The search for the temperature field in a two-dimensional problem is common in building physics and heat exchange in general. Both numerical and analytical methods can be used to obtain a solution [1,2]. Thermal and moisture diffusion can also be traced by a marker medium present in the specimen [3]. Two methods were dealt with, the first of which was used to obtain the solution in the steady state and the other in the transient. In a steady state a Method of Initial Functions, the basics of which were given by [4,5] were adopted. The approach used in MIF allowed to derive the form of harmonic polynomials, which form the basis of the solutions in this paper. These polynomials are four times infinity, which is the unique value of this article. An important value of this article is the use of these polynomials to determine the temperature in a rectangular area. In the transient state, the integral heat balance method was used. Three sub-areas were distinguished in the heat transport process and the process of transient heat flow was described.

Originally MIF was used for analysis of the loads of a flat elastic medium [6]. Since then it was used for solving concrete beams, plates and composite materials problems [7,8]. A solution in the form of a power series with coefficients depending on x was assumed. Then these coefficients were found by solving the differential equation. Harmonic polynomials were obtained that satisfy the Laplace equation in the area. The coefficients of the linear combination of these functions were determined by approximating the boundary conditions. The values of the approximation function for the edge of the considered area are here initial functions.

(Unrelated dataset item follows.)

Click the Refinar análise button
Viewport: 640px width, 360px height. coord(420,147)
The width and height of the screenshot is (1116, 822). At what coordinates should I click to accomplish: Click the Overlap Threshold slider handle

As a result, polynomial forms of the considered temperature function were obtained.

The task of analyzing temperature states in rectangular areas form the basis of building physics. They are related to the building envelope, external partitions and ceilings. In building design, these tasks are calculated using standard procedures. This is a special topic in the field of building energy demand regarding external partitions. Procedures used in this topic contain simplifications causing these analyses to be subject to significant errors. The main simplification is the replacement of dynamic processes with steady ones. In fact, in building components, depending on the variability of boundary conditions, static and dynamic states alternate [9,10,11]. There is a problem of improving the methods of analyzing heat transfer processes through the building envelope. Solutions to this problem appear in the existing task classes. Task classes can be distinguished by their formulation in the physics of construction.

I.

Because of the boundary conditions:

First, second and third conditions. Fourth type.

II.

Due to cyclical boundary conditions [12]:

Temperature, solar radiation

III.

Due to the number and order of layers of materials in the partition [13,14,15]:

Single-material, multi-layer.

IV.

Due to the type of impulse:

Dirac delta, step Heaviside function.

Each of these classes has rich literature, and it is presented in separate building physics textbooks. In this article, we will deal with the formulation under boundary conditions of the first type, two static and dynamic states occurring between these two states. The original elements of the article are the distribution in a steady state of the temperature into four states due to symmetry with respect to the variables x, y and the application of the condition from integration of the Poisson equation in the scope of the duration of the dynamic process.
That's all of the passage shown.